==== Listed entries

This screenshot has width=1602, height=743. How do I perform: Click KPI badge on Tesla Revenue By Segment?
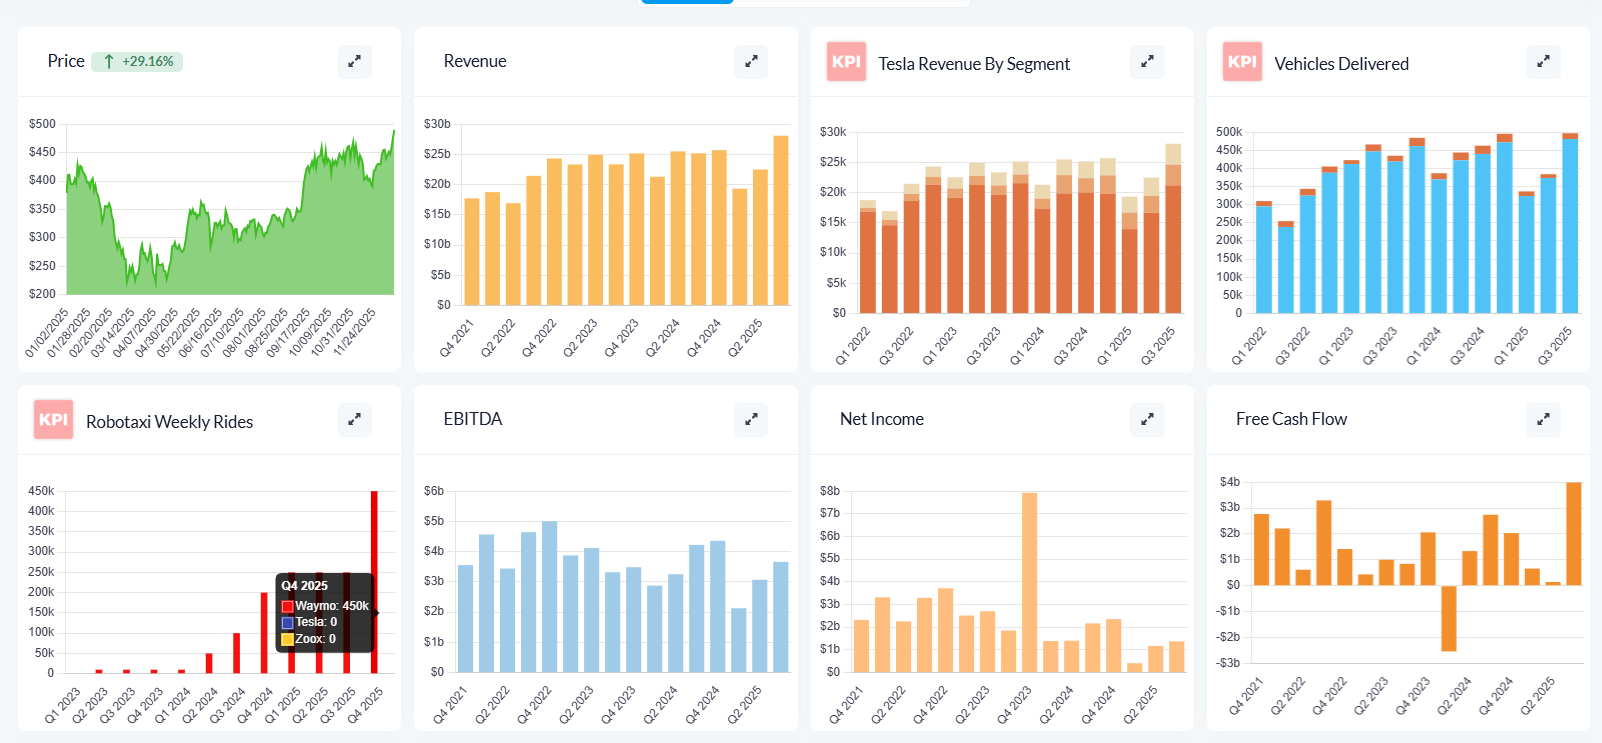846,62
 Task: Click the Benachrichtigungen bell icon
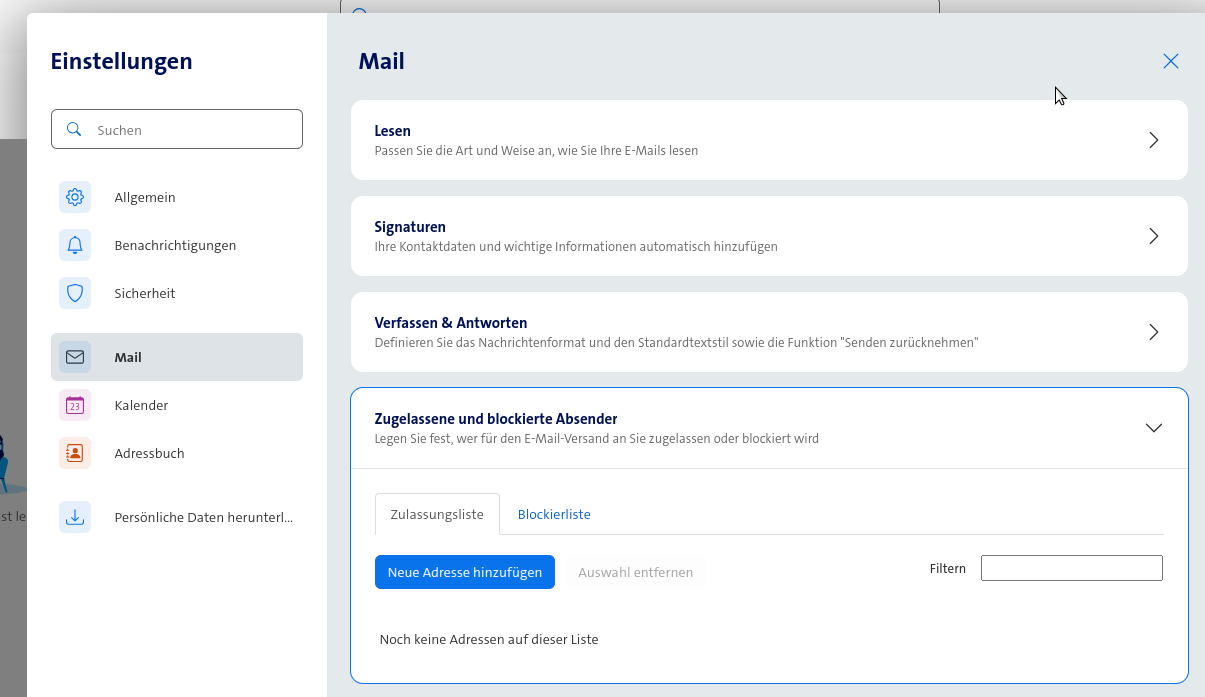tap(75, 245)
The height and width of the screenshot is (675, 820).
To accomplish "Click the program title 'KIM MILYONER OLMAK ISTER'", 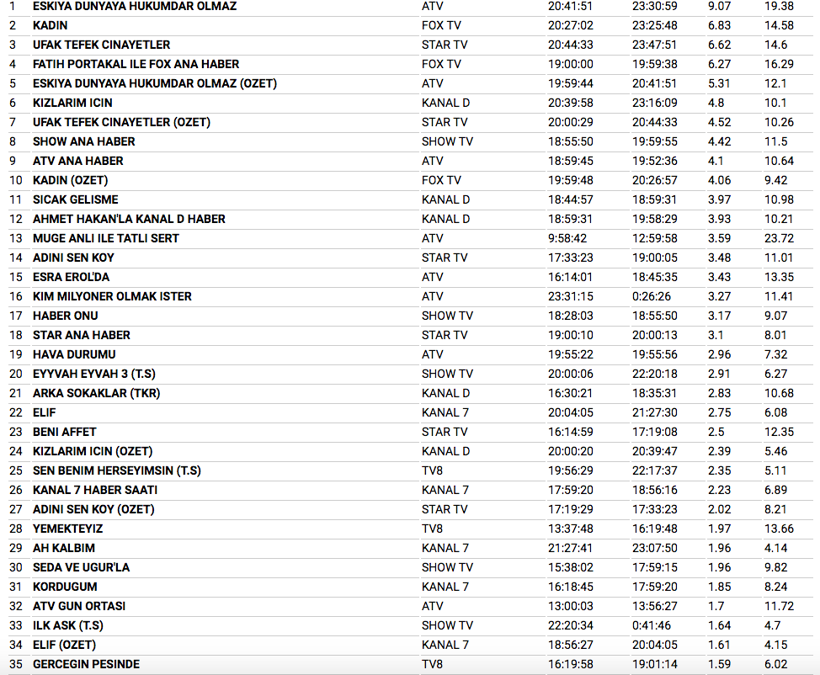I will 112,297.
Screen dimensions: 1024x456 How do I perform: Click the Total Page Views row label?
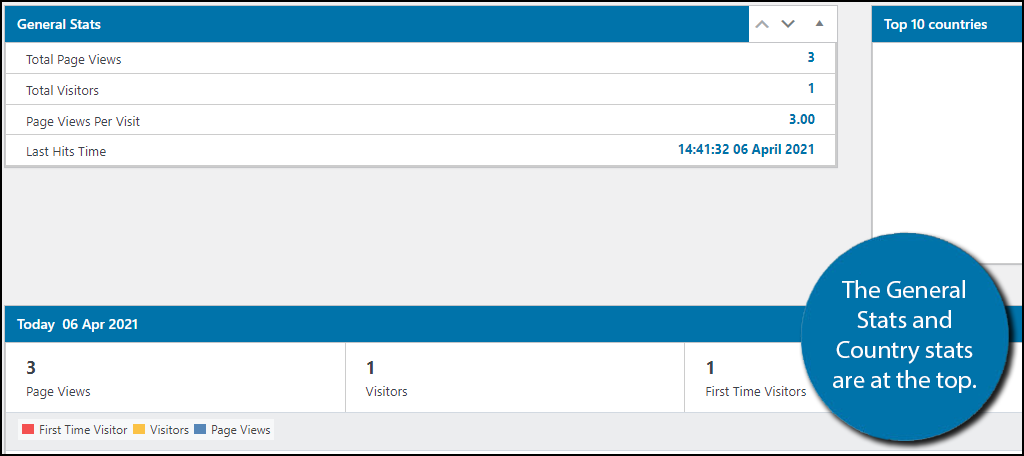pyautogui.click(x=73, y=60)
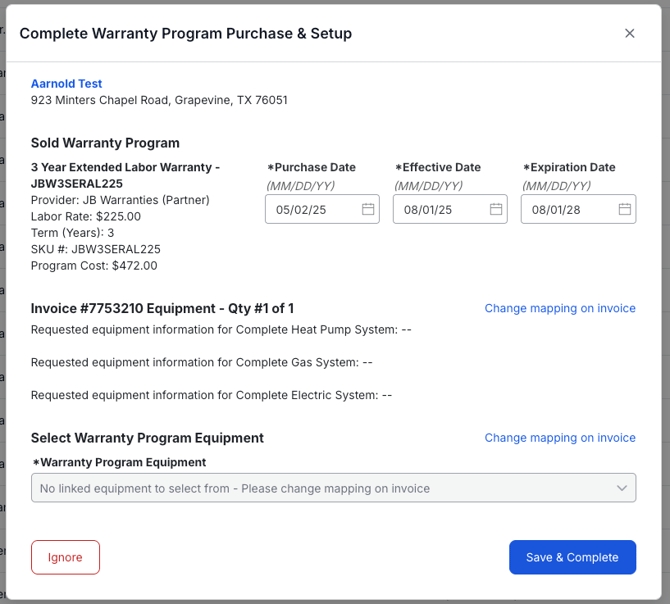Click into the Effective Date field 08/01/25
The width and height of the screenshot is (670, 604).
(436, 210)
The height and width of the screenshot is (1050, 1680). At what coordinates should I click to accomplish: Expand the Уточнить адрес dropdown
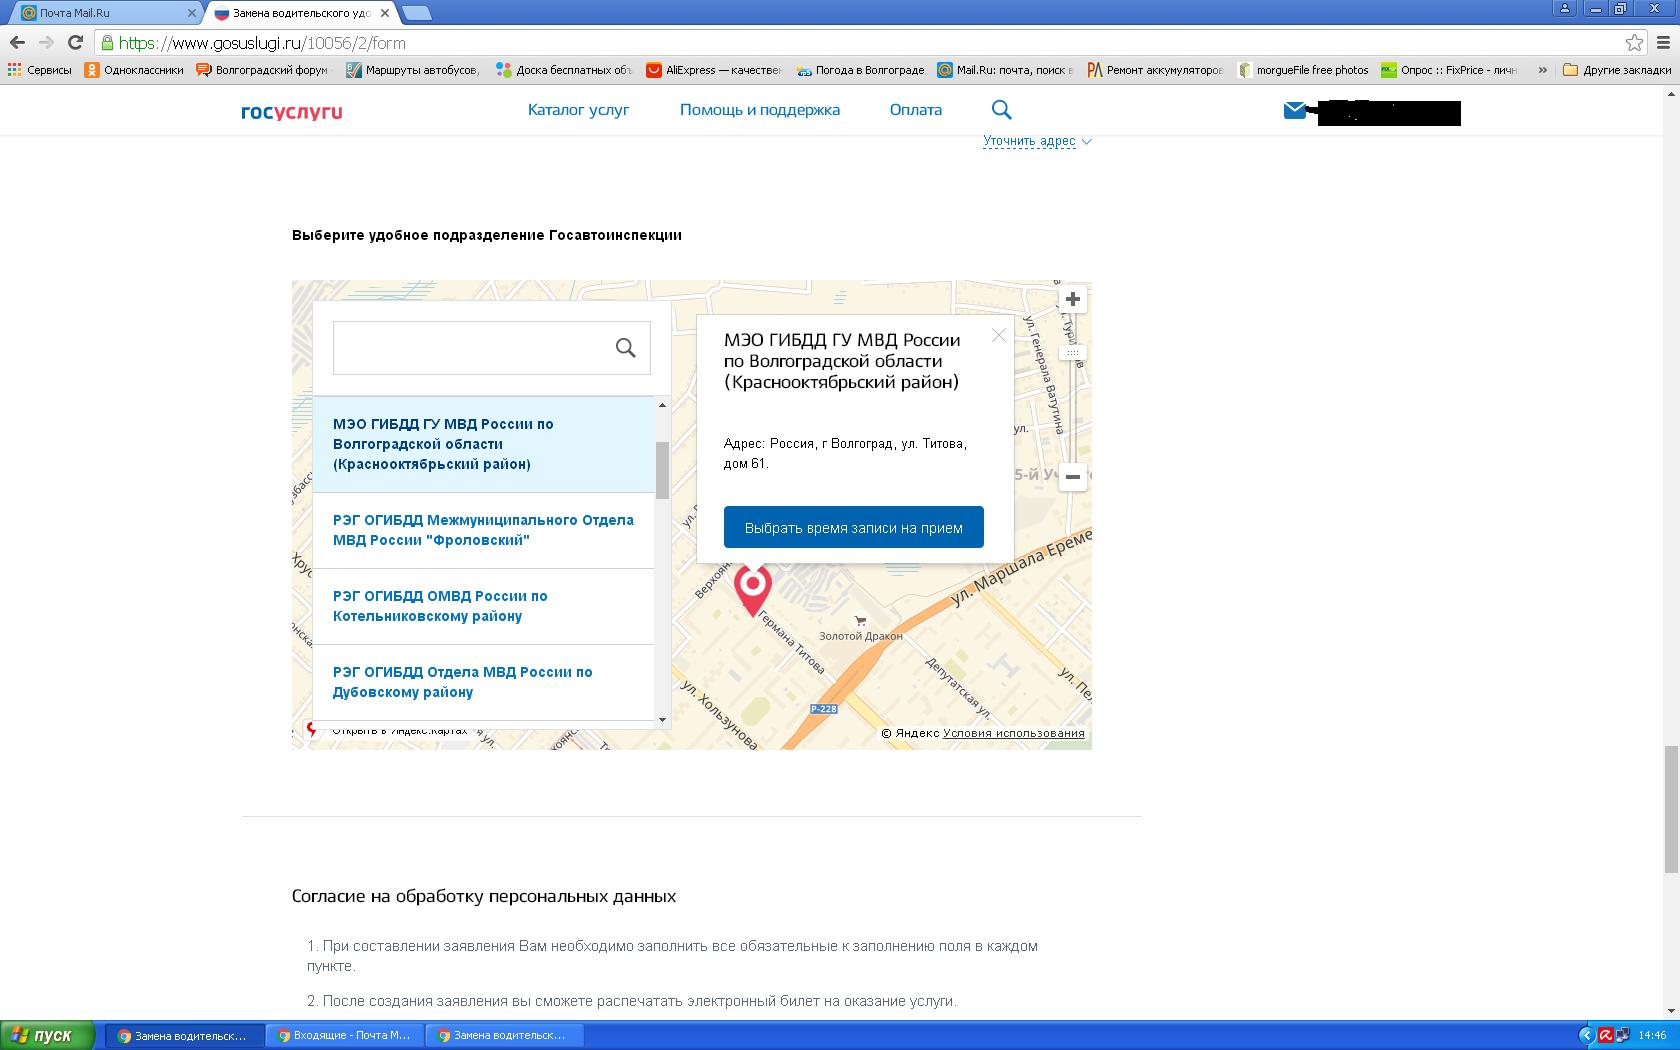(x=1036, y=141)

========

### Activity
Beginning with the line that contains "The height and width of the screenshot is (1050, 1680)." and ending with the last line of the data, transcribe each line exactly; pictures stay out.

### Your response
The height and width of the screenshot is (1050, 1680). At what coordinates should I click to accomplish: Expand the Уточнить адрес dropdown
(x=1036, y=141)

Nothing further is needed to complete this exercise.